[TASK PROMPT]
Rename "GUI agent" to "UI agent" throughout the records below, reproducing every line otherwise unchanged.

--- start RECORDS SHOWN ---

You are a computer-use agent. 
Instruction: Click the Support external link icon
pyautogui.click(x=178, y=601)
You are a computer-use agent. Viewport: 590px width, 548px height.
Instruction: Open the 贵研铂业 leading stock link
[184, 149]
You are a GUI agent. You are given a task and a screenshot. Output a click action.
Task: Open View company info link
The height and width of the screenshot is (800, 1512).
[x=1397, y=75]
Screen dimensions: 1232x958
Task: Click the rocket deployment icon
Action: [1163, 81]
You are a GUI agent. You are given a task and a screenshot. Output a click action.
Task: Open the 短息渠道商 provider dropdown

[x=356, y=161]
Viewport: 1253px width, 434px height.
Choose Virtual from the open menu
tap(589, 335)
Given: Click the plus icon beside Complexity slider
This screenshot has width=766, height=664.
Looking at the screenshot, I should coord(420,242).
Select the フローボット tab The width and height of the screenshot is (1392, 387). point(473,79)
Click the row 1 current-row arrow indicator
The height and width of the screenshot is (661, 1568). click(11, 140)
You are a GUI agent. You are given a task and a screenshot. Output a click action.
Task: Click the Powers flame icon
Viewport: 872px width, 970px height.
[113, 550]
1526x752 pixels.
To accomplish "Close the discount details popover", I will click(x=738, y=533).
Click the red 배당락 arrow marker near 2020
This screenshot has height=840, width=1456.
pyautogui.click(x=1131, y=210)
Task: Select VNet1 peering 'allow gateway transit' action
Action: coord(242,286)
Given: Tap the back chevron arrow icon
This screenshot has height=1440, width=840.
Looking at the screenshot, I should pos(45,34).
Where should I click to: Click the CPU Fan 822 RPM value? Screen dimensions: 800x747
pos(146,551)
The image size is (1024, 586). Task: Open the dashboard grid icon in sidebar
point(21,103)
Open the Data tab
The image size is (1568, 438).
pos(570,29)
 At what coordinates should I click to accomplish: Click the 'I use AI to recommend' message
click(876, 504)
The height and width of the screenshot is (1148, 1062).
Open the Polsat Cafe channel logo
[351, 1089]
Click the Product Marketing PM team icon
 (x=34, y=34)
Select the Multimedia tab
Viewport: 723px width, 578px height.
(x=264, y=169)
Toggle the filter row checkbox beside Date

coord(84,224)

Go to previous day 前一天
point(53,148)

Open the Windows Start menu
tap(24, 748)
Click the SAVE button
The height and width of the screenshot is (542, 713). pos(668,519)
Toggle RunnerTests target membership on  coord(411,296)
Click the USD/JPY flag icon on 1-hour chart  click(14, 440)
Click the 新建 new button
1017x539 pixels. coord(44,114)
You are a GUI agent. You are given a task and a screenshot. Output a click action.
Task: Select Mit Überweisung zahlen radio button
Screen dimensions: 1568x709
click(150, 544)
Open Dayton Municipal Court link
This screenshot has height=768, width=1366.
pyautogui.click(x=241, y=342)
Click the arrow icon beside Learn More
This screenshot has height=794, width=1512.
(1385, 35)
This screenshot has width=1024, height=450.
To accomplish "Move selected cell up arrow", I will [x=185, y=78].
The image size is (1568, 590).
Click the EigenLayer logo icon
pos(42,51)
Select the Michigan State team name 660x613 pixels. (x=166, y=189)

--- end RECORDS SHOWN ---

[OUTPUT OF THE EXERCISE]
You are a computer-use agent. 
Instruction: Click the Support external link icon
pyautogui.click(x=178, y=601)
You are a computer-use agent. Viewport: 590px width, 548px height.
Instruction: Open the 贵研铂业 leading stock link
[184, 149]
You are a UI agent. You are given a task and a screenshot. Output a click action.
Task: Open View company info link
The height and width of the screenshot is (800, 1512).
[x=1397, y=75]
Screen dimensions: 1232x958
Task: Click the rocket deployment icon
Action: [1163, 81]
You are a UI agent. You are given a task and a screenshot. Output a click action.
Task: Open the 短息渠道商 provider dropdown

[x=356, y=161]
Viewport: 1253px width, 434px height.
Choose Virtual from the open menu
tap(589, 335)
Given: Click the plus icon beside Complexity slider
This screenshot has width=766, height=664.
Looking at the screenshot, I should coord(420,242).
Select the フローボット tab The width and height of the screenshot is (1392, 387). point(473,79)
Click the row 1 current-row arrow indicator
The height and width of the screenshot is (661, 1568). click(11, 140)
You are a UI agent. You are given a task and a screenshot. Output a click action.
Task: Click the Powers flame icon
Viewport: 872px width, 970px height.
[113, 550]
1526x752 pixels.
To accomplish "Close the discount details popover", I will click(x=738, y=533).
Click the red 배당락 arrow marker near 2020
This screenshot has height=840, width=1456.
pyautogui.click(x=1131, y=210)
Task: Select VNet1 peering 'allow gateway transit' action
Action: coord(242,286)
Given: Tap the back chevron arrow icon
This screenshot has height=1440, width=840.
Looking at the screenshot, I should pos(45,34).
Where should I click to: Click the CPU Fan 822 RPM value? Screen dimensions: 800x747
pos(146,551)
The image size is (1024, 586). Task: Open the dashboard grid icon in sidebar
point(21,103)
Open the Data tab
The image size is (1568, 438).
pos(570,29)
 At what coordinates should I click to accomplish: Click the 'I use AI to recommend' message
click(876, 504)
The height and width of the screenshot is (1148, 1062).
Open the Polsat Cafe channel logo
[351, 1089]
Click the Product Marketing PM team icon
 (x=34, y=34)
Select the Multimedia tab
Viewport: 723px width, 578px height.
(x=264, y=169)
Toggle the filter row checkbox beside Date

coord(84,224)

Go to previous day 前一天
point(53,148)

Open the Windows Start menu
tap(24, 748)
Click the SAVE button
The height and width of the screenshot is (542, 713). pos(668,519)
Toggle RunnerTests target membership on  coord(411,296)
Click the USD/JPY flag icon on 1-hour chart  click(14, 440)
Click the 新建 new button
1017x539 pixels. coord(44,114)
You are a UI agent. You are given a task and a screenshot. Output a click action.
Task: Select Mit Überweisung zahlen radio button
Screen dimensions: 1568x709
click(150, 544)
Open Dayton Municipal Court link
This screenshot has height=768, width=1366.
pyautogui.click(x=241, y=342)
Click the arrow icon beside Learn More
This screenshot has height=794, width=1512.
(1385, 35)
This screenshot has width=1024, height=450.
To accomplish "Move selected cell up arrow", I will [x=185, y=78].
The image size is (1568, 590).
Click the EigenLayer logo icon
pos(42,51)
Select the Michigan State team name 660x613 pixels. (x=166, y=189)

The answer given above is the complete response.